DATASET >>
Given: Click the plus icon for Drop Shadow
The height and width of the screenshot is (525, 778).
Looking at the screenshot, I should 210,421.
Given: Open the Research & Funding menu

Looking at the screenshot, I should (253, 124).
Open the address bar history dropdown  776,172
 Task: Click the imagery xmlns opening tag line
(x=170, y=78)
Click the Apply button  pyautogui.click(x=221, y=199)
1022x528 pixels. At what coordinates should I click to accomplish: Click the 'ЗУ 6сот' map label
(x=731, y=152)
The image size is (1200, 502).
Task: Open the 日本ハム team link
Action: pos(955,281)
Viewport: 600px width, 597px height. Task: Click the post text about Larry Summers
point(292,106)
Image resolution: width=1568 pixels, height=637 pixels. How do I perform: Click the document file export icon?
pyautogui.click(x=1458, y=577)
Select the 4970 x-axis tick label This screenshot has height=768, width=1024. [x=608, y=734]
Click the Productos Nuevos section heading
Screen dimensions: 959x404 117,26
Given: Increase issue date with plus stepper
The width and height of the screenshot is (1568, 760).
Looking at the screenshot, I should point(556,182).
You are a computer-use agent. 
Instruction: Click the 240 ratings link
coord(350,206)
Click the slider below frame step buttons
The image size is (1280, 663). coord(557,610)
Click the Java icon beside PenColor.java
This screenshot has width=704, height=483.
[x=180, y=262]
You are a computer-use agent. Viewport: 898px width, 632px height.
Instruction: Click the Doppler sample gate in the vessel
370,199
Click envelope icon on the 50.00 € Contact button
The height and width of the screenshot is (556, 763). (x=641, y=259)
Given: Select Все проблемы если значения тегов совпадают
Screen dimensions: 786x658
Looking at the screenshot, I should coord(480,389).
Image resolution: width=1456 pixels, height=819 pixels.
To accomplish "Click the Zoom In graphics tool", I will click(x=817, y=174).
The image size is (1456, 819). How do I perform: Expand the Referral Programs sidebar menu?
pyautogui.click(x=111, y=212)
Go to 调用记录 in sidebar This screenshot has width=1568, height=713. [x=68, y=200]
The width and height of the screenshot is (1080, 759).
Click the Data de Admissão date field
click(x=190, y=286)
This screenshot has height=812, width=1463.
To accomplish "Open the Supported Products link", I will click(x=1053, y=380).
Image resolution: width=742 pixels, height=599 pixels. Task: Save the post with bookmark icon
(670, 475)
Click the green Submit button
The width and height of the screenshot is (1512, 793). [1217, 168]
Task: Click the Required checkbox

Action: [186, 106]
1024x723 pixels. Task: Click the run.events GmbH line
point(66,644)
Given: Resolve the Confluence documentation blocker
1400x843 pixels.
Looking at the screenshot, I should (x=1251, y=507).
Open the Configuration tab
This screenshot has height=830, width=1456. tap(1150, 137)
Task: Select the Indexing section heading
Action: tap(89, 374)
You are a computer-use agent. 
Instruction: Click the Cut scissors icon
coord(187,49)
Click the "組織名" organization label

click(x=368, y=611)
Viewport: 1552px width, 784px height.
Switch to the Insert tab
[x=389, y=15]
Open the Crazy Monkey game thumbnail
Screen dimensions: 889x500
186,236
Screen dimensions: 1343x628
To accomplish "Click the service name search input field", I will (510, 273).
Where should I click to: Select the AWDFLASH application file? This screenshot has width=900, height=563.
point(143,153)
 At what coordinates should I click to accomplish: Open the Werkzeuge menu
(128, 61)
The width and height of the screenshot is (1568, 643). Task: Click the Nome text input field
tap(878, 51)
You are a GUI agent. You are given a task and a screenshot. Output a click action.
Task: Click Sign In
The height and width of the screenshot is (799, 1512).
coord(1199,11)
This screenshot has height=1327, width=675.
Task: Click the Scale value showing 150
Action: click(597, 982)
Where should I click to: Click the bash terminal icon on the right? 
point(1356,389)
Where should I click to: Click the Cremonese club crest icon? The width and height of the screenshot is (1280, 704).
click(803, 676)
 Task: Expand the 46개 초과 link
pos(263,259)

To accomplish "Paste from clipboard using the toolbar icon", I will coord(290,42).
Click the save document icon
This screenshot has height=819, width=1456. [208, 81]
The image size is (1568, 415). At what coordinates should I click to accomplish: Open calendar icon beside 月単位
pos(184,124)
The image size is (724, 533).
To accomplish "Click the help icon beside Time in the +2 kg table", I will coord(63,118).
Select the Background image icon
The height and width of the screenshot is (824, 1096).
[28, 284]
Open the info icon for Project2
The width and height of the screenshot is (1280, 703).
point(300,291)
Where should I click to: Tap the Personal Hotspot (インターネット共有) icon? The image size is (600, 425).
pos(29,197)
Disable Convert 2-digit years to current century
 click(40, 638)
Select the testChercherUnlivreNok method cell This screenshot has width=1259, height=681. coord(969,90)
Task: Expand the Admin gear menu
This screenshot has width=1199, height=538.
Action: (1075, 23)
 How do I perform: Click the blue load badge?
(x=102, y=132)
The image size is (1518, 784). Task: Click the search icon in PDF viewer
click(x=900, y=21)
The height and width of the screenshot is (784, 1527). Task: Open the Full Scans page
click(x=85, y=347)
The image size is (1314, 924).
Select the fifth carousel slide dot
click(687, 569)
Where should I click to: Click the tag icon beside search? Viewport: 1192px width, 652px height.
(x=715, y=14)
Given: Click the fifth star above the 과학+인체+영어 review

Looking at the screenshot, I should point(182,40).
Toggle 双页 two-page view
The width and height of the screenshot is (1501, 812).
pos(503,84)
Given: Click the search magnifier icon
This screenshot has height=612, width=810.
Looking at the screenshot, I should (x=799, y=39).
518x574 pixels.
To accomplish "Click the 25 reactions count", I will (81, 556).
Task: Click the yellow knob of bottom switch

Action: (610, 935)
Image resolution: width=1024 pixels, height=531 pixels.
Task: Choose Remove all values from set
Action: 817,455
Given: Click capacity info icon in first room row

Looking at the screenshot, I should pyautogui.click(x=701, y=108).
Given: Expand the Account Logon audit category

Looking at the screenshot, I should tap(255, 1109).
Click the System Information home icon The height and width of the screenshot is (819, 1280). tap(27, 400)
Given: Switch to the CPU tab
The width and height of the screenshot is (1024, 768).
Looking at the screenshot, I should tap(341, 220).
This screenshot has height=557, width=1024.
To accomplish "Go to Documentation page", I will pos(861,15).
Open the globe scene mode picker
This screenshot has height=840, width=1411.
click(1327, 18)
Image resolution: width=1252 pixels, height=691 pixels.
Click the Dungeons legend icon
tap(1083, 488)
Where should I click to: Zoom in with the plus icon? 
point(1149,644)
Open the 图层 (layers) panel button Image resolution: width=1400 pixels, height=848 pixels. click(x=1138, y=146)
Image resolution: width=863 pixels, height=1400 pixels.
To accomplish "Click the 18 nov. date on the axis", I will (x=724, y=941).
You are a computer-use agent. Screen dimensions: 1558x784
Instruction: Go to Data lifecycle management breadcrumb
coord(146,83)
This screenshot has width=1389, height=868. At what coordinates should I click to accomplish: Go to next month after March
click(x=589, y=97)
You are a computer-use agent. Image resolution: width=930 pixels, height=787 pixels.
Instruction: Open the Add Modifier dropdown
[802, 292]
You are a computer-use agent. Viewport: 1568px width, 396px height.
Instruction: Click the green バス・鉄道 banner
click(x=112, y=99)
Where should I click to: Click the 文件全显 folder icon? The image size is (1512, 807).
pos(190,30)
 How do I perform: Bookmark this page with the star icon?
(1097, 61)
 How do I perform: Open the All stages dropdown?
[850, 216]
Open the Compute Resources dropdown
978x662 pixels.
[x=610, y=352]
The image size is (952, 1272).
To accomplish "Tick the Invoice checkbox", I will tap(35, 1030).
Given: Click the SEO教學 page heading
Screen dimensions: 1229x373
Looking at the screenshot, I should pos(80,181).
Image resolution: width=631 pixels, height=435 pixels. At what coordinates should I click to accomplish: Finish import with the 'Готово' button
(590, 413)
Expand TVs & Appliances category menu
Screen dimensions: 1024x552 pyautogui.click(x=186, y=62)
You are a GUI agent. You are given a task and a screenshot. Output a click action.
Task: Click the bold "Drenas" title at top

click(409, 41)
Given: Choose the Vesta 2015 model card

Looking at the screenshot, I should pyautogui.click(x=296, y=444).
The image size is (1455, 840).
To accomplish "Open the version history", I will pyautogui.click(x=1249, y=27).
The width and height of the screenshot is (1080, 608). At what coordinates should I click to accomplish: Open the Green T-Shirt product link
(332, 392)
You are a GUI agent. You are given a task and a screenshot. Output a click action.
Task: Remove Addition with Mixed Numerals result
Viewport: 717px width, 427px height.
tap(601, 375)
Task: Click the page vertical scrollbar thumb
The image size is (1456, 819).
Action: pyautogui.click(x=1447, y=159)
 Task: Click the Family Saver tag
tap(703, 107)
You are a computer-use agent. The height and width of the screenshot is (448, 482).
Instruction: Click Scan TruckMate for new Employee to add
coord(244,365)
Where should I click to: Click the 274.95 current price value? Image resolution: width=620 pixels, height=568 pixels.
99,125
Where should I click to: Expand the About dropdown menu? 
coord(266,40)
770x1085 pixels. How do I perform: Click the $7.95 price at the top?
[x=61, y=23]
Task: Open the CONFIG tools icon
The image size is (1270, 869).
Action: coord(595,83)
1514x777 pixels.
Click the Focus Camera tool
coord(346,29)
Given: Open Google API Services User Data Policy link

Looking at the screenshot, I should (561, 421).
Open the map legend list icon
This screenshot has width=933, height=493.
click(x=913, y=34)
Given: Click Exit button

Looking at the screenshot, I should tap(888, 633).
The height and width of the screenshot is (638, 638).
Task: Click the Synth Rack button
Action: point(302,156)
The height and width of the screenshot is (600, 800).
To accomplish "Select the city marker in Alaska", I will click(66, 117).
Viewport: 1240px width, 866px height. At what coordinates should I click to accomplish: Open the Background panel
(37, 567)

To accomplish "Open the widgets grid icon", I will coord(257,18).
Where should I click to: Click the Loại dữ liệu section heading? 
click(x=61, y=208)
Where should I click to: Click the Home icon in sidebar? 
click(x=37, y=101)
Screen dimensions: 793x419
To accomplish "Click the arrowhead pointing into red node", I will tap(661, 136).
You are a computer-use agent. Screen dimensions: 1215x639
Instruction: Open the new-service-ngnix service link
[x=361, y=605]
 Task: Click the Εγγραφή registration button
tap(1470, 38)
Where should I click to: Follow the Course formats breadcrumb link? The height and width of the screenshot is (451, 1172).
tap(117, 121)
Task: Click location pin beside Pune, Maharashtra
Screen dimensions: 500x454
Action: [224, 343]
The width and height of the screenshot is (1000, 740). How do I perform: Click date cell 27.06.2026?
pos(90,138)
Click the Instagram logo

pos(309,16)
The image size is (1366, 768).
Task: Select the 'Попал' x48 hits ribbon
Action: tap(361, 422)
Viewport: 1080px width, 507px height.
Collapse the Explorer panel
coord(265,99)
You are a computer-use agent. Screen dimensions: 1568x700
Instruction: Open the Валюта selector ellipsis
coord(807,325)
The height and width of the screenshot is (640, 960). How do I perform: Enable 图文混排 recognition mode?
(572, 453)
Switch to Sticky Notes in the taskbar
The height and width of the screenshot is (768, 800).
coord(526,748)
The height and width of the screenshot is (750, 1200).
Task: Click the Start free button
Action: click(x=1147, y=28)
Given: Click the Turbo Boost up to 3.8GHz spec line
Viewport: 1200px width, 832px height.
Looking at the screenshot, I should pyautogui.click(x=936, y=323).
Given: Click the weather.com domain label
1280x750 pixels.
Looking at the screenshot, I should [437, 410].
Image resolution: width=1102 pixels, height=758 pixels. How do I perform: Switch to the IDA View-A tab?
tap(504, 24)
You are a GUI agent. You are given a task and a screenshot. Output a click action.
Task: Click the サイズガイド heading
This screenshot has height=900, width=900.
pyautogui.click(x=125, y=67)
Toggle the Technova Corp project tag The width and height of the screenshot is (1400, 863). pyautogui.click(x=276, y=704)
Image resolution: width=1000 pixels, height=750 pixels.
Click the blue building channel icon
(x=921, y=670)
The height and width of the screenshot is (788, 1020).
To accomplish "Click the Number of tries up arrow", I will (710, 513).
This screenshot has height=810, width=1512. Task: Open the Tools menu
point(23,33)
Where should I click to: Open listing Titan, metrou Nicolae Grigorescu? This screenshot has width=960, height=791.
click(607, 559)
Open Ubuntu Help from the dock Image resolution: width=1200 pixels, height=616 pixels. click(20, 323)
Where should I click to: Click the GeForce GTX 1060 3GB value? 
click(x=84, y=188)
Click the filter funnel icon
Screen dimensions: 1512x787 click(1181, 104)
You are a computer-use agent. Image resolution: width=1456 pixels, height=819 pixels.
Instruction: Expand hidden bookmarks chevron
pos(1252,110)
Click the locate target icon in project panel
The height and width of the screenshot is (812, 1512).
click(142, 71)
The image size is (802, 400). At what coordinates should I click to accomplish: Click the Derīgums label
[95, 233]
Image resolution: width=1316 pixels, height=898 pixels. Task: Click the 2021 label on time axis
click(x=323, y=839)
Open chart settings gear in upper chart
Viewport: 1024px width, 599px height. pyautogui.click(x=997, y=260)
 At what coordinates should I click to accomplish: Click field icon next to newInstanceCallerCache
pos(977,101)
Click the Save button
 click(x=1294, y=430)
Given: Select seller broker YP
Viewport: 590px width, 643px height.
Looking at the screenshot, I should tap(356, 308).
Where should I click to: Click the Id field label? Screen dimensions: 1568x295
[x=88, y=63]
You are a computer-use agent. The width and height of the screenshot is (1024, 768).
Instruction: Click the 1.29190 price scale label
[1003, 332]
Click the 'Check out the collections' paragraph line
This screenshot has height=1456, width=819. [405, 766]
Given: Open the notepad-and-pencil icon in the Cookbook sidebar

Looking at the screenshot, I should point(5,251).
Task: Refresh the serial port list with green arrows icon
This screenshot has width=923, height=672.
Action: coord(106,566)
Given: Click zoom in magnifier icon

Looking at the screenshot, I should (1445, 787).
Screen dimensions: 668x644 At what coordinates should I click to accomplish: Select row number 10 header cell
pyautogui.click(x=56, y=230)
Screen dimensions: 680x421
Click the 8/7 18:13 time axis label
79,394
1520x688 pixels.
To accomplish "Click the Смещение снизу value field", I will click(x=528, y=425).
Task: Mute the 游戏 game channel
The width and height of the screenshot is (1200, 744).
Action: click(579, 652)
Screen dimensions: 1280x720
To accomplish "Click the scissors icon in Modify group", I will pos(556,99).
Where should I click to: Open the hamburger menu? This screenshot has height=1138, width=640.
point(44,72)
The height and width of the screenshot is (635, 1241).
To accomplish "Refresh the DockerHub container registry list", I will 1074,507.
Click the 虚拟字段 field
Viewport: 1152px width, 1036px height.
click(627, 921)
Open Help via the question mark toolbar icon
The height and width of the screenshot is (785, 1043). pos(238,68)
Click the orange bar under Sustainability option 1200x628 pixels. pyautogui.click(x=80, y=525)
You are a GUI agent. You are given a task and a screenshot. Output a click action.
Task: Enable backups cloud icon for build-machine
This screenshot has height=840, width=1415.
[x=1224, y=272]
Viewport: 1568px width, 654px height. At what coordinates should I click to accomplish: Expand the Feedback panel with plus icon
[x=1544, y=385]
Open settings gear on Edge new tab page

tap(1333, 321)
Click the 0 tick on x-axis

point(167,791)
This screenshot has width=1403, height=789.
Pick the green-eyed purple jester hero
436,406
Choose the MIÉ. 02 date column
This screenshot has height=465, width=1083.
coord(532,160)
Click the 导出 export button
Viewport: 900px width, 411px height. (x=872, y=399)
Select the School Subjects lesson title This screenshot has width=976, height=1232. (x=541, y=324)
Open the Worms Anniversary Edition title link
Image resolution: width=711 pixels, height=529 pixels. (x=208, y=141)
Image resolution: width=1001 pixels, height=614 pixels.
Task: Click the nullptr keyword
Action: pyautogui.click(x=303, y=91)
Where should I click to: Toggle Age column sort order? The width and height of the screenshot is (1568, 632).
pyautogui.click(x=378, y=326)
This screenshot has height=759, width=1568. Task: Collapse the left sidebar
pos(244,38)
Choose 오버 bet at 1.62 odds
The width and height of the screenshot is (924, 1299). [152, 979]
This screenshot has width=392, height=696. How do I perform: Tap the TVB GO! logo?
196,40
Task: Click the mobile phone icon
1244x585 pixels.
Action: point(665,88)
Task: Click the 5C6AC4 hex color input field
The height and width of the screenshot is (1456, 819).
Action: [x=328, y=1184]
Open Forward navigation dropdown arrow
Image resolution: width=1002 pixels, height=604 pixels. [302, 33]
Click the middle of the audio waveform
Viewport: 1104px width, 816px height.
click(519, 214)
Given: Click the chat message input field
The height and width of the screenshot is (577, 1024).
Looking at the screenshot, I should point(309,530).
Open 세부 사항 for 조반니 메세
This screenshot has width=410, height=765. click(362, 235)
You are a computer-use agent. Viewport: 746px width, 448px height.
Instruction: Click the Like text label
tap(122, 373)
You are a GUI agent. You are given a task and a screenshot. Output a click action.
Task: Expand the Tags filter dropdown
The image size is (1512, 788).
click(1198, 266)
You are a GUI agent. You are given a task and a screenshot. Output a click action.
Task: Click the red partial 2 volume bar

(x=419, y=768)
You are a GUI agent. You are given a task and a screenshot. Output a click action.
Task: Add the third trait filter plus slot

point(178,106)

SHORT PROBLEM >> Please copy out again, unchanged, the part of the items that opens with the line containing "Where should I click to: Click the 274.95" and closes with the line containing "pos(90,138)", both of those lines included.

RESULT FOR THIS EXERCISE >>
Where should I click to: Click the 274.95 current price value? Image resolution: width=620 pixels, height=568 pixels.
99,125
Where should I click to: Expand the About dropdown menu? 
coord(266,40)
770x1085 pixels. How do I perform: Click the $7.95 price at the top?
[x=61, y=23]
Task: Open the CONFIG tools icon
The image size is (1270, 869).
Action: coord(595,83)
1514x777 pixels.
Click the Focus Camera tool
coord(346,29)
Given: Open Google API Services User Data Policy link

Looking at the screenshot, I should (561, 421).
Open the map legend list icon
This screenshot has width=933, height=493.
click(x=913, y=34)
Given: Click Exit button

Looking at the screenshot, I should tap(888, 633).
The height and width of the screenshot is (638, 638).
Task: Click the Synth Rack button
Action: point(302,156)
The height and width of the screenshot is (600, 800).
To accomplish "Select the city marker in Alaska", I will click(66, 117).
Viewport: 1240px width, 866px height. At what coordinates should I click to accomplish: Open the Background panel
(37, 567)

To accomplish "Open the widgets grid icon", I will coord(257,18).
Where should I click to: Click the Loại dữ liệu section heading? 
click(x=61, y=208)
Where should I click to: Click the Home icon in sidebar? 
click(x=37, y=101)
Screen dimensions: 793x419
To accomplish "Click the arrowhead pointing into red node", I will tap(661, 136).
You are a computer-use agent. Screen dimensions: 1215x639
Instruction: Open the new-service-ngnix service link
[x=361, y=605]
 Task: Click the Εγγραφή registration button
tap(1470, 38)
Where should I click to: Follow the Course formats breadcrumb link? The height and width of the screenshot is (451, 1172).
tap(117, 121)
Task: Click location pin beside Pune, Maharashtra
Screen dimensions: 500x454
Action: [224, 343]
The width and height of the screenshot is (1000, 740). How do I perform: Click date cell 27.06.2026?
pos(90,138)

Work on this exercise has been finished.